Среди этих "беженцев" был заметен один человек, примерно шестидесятилетнего возраста, по имени Рашмилевич. Он отличался от "русских" тем, что был неистощимо любопытен ко всему, что происходило. Он был мрачным, суровым типом, полный пророческого несчастья, недовольный всем. Он постоянно жаловался на пищу, на условия, в которых мы жили: вода никогда не была достаточно горячей, не было достаточно топлива, погода слишком холодная или слишком жаркая, люди недружелюбны, мир приходит к концу; на самом деле все вообще - любое событие и любое условие - было чем-то, что он, казалось, мог обернуть в бедствие или, по крайней мере, в препятствующее обстоятельство.

Дети, наполненные энергией и достаточно незанятые в течение долгих зимних дней и вечеров, ухватились за Рашмилевича, как за мишень для своих неиспользованных жизненных ресурсов. Мы все насмехались над ним, передразнивали его манеры и делали все, чтобы сделать его жизнь долгим, непрерывным жизненным адом. Когда он входил в столовую, мы начинали жаловаться на пищу; когда он пытался читать русскую газету, мы изображали представление о политическом кризисе. Мы утаивали его почту, исполняя обязанности швейцара, брали его газеты, крали у него сигареты.

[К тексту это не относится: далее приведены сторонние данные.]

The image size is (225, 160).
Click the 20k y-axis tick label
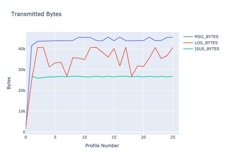[x=22, y=91]
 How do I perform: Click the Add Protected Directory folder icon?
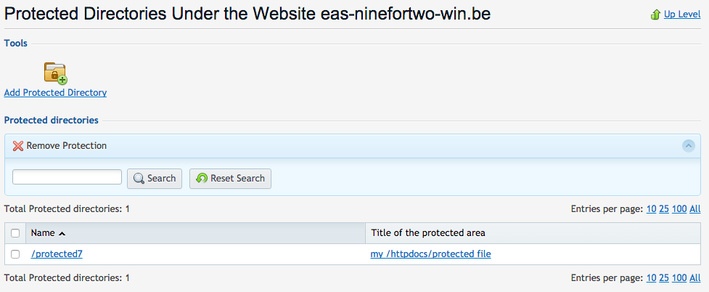(x=55, y=73)
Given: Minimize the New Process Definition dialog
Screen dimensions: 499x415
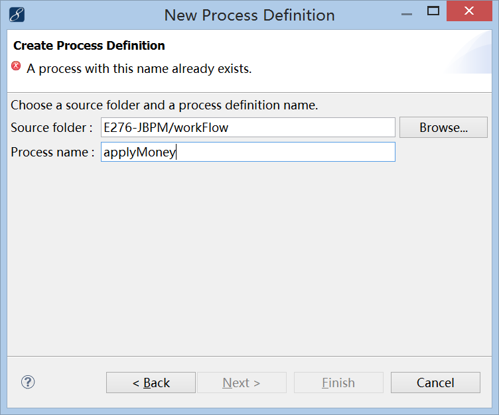Looking at the screenshot, I should (x=405, y=11).
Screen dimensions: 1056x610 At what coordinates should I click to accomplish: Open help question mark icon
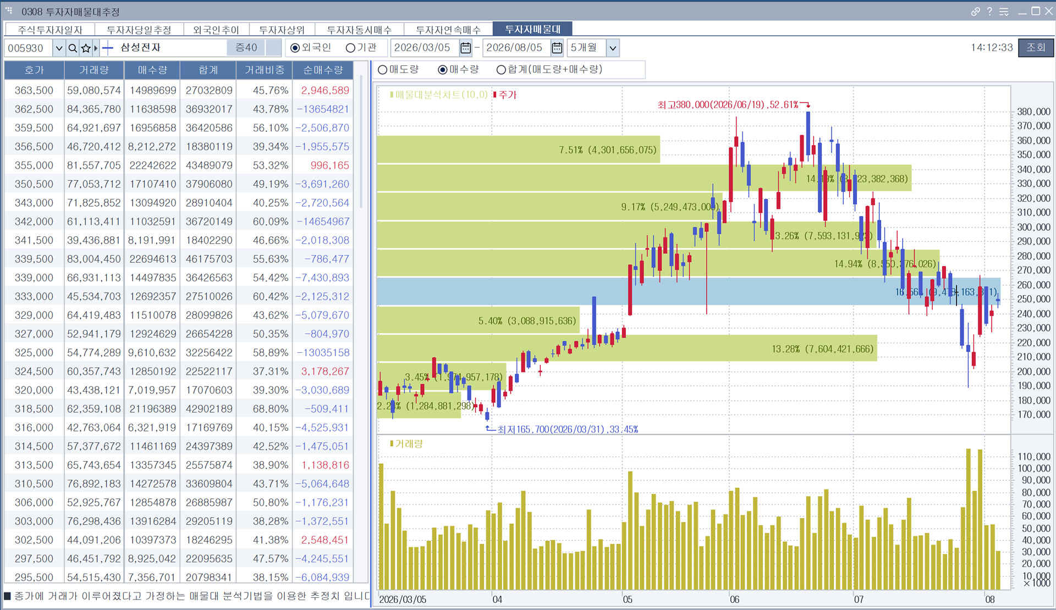pos(989,12)
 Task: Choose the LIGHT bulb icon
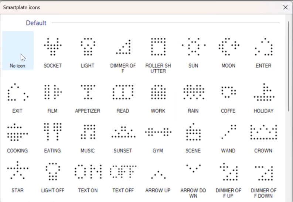pyautogui.click(x=88, y=47)
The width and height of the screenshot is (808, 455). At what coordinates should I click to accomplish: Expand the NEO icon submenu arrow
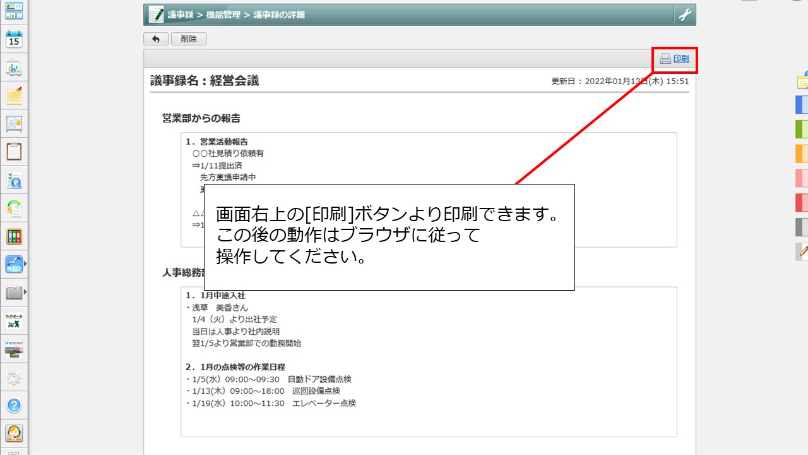point(25,264)
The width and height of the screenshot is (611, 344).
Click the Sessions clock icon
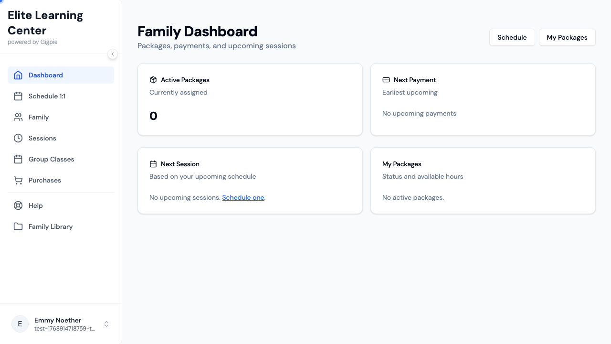18,138
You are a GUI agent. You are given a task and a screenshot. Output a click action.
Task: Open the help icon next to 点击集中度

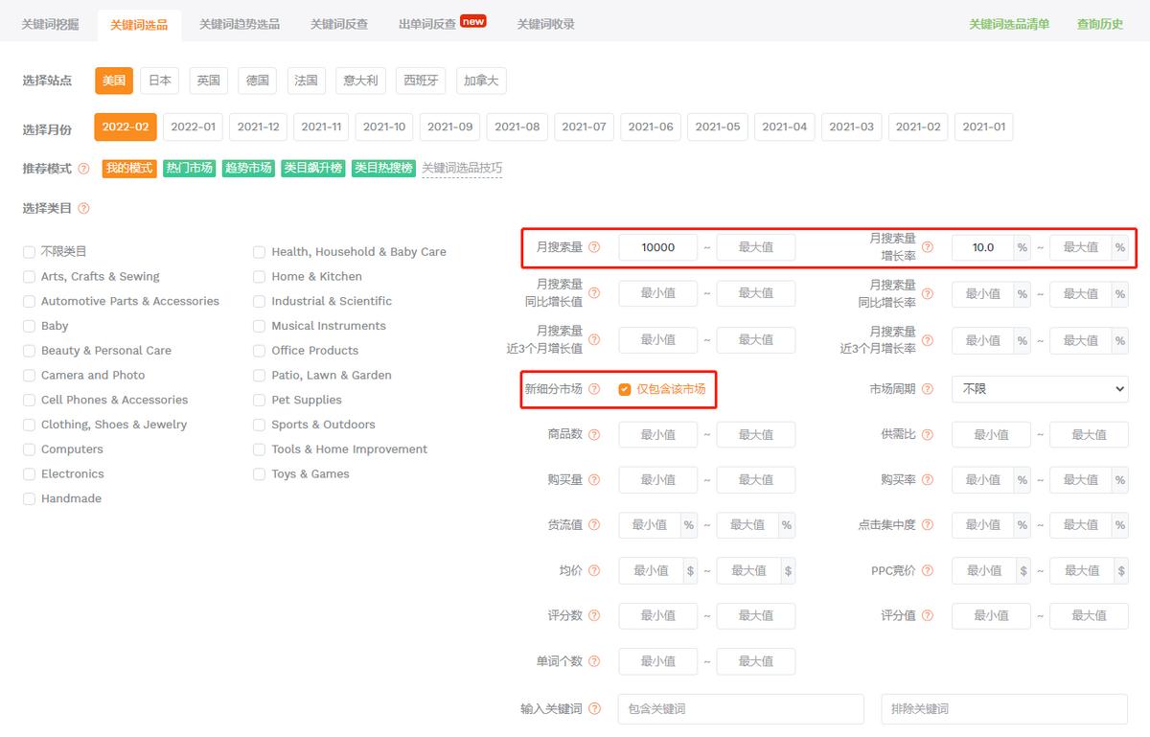(x=929, y=525)
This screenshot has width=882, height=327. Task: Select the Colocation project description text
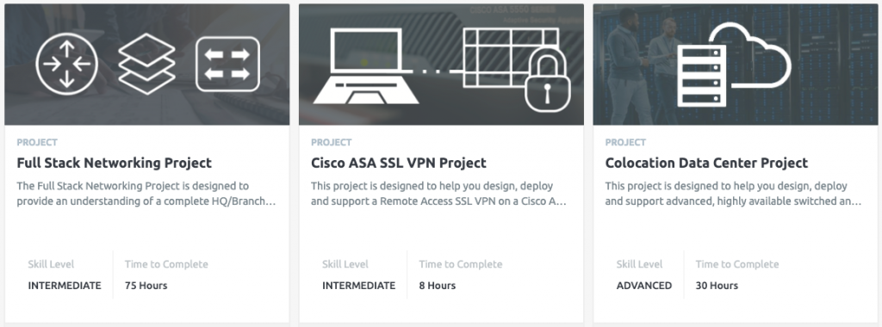(734, 194)
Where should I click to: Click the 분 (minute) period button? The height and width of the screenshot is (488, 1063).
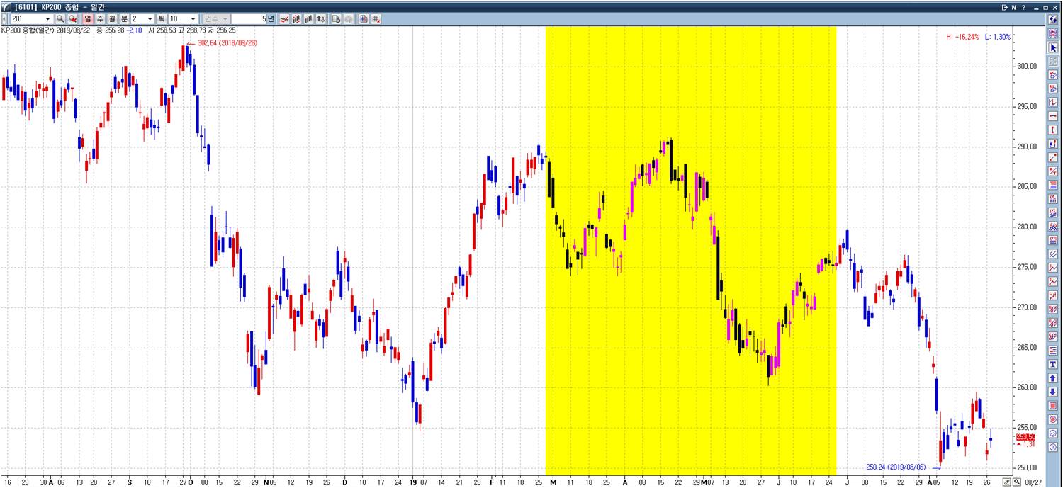(124, 18)
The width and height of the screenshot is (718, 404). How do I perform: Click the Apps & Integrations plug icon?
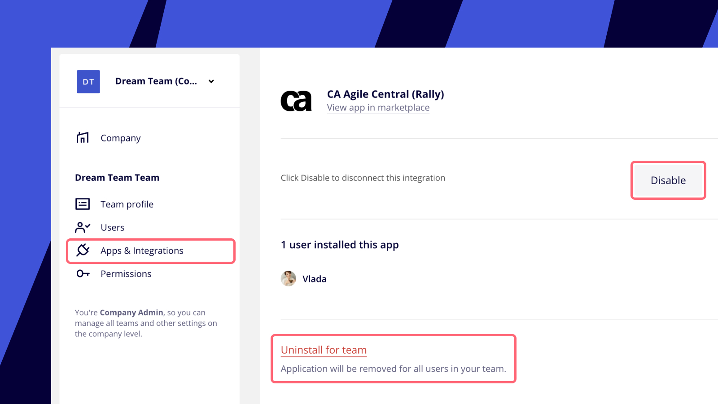(83, 250)
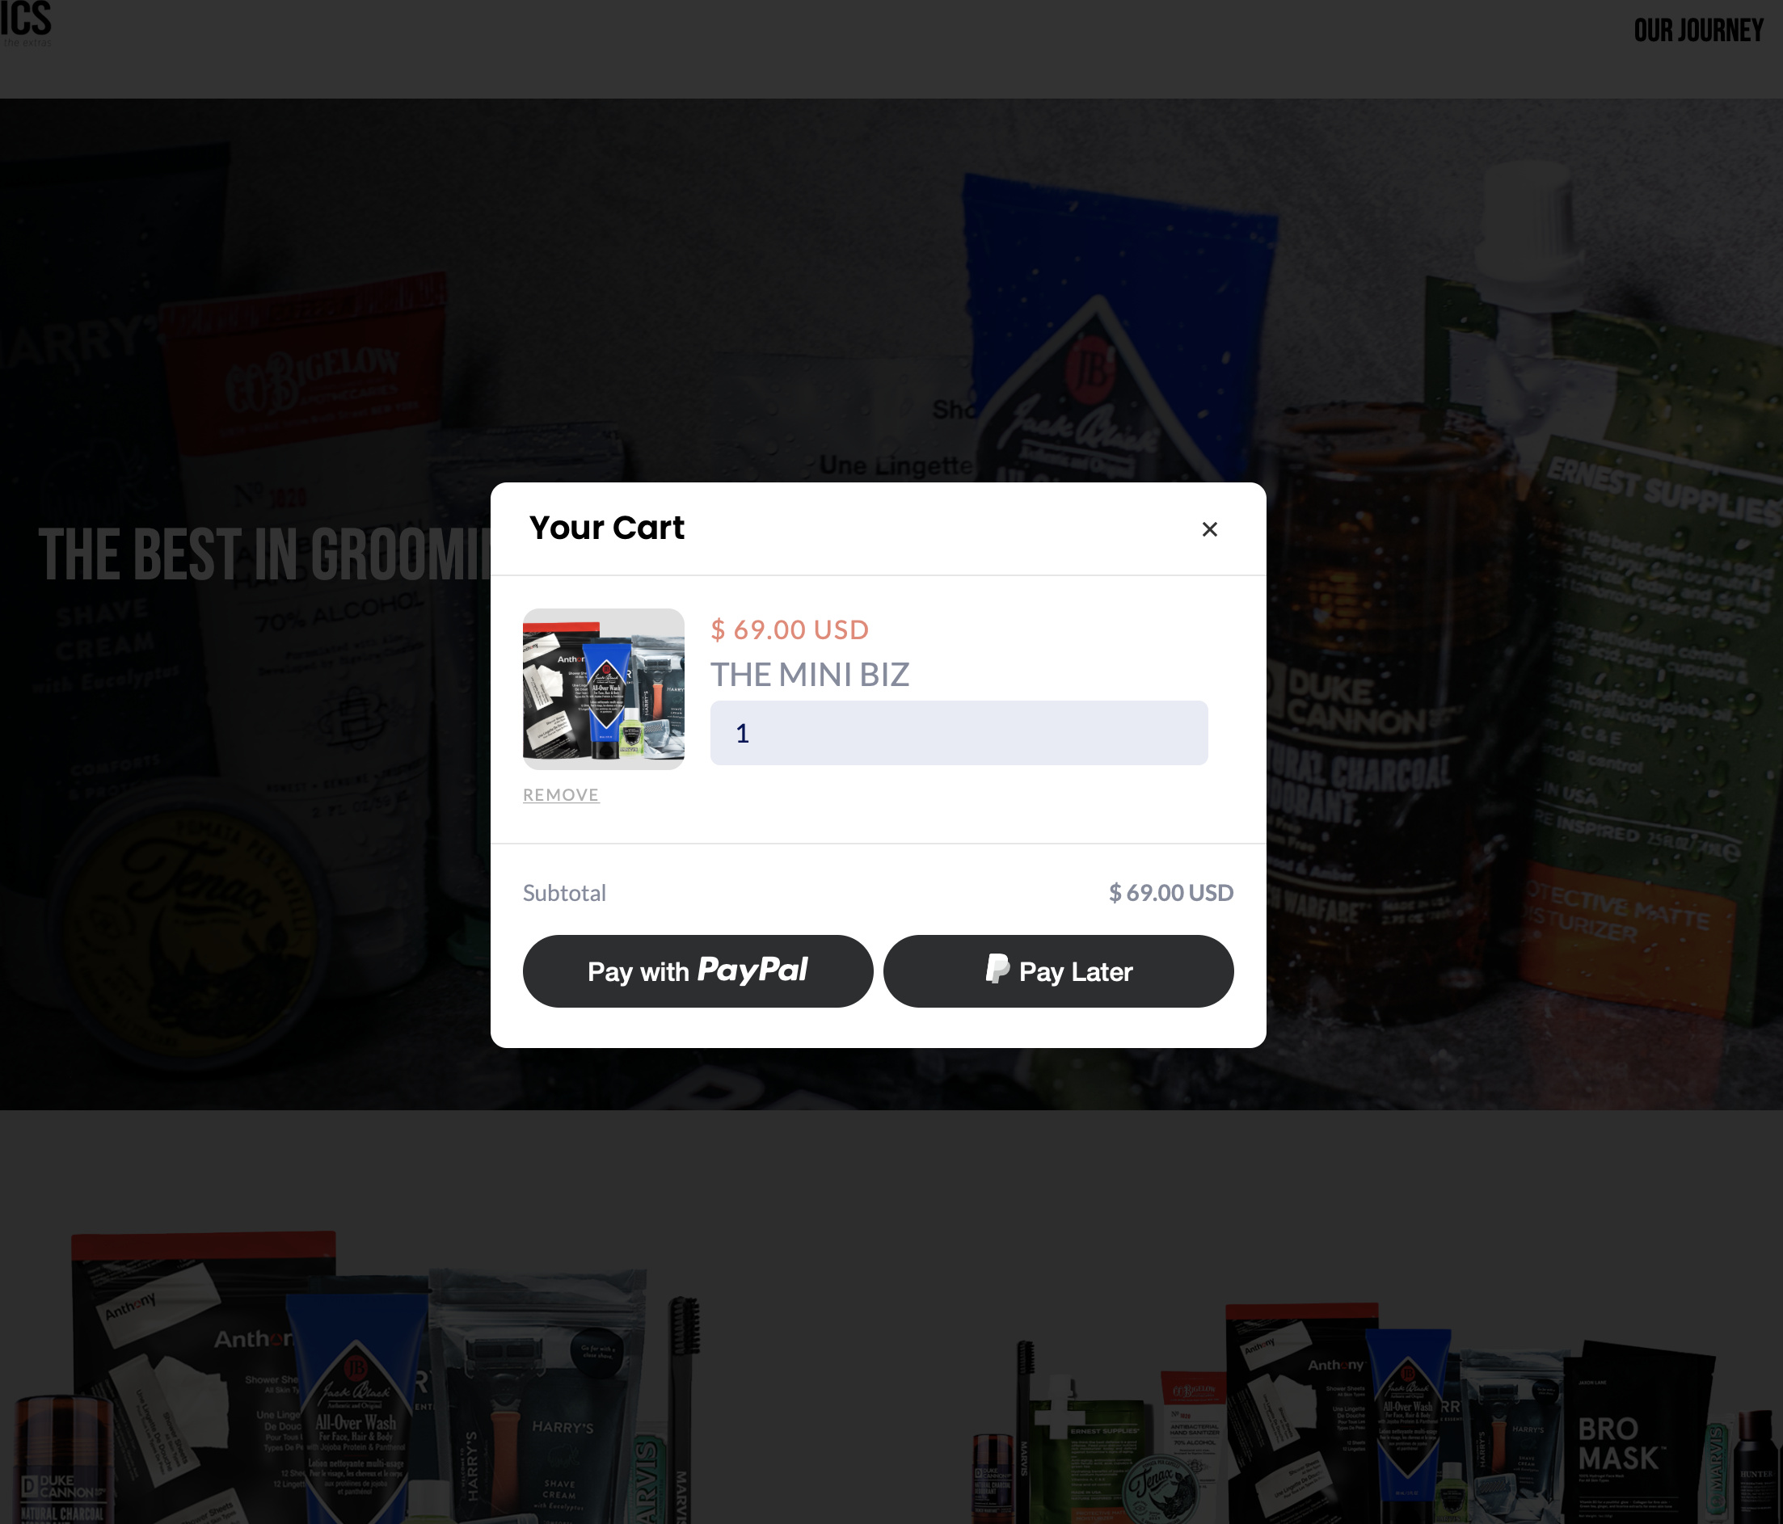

Его нескончаемые жалобы также раздражали других "русских", и, они не только не помогали остановить нас, но тонко и без какого-либо упоминания его имени одобряли и подстрекали нас.

Не удовлетворившись его травлей в течение дня, мы договаривались и не ложились спать по крайней мере до тех пор, пока он не выключал свет в своей комнате; тогда мы собирались в коридоре напротив двери в его спальню и начинали громко разговаривать друг с другом о нем, изменяя свои голоса в надежде, что он не сможет узнать голоса каждого из нас.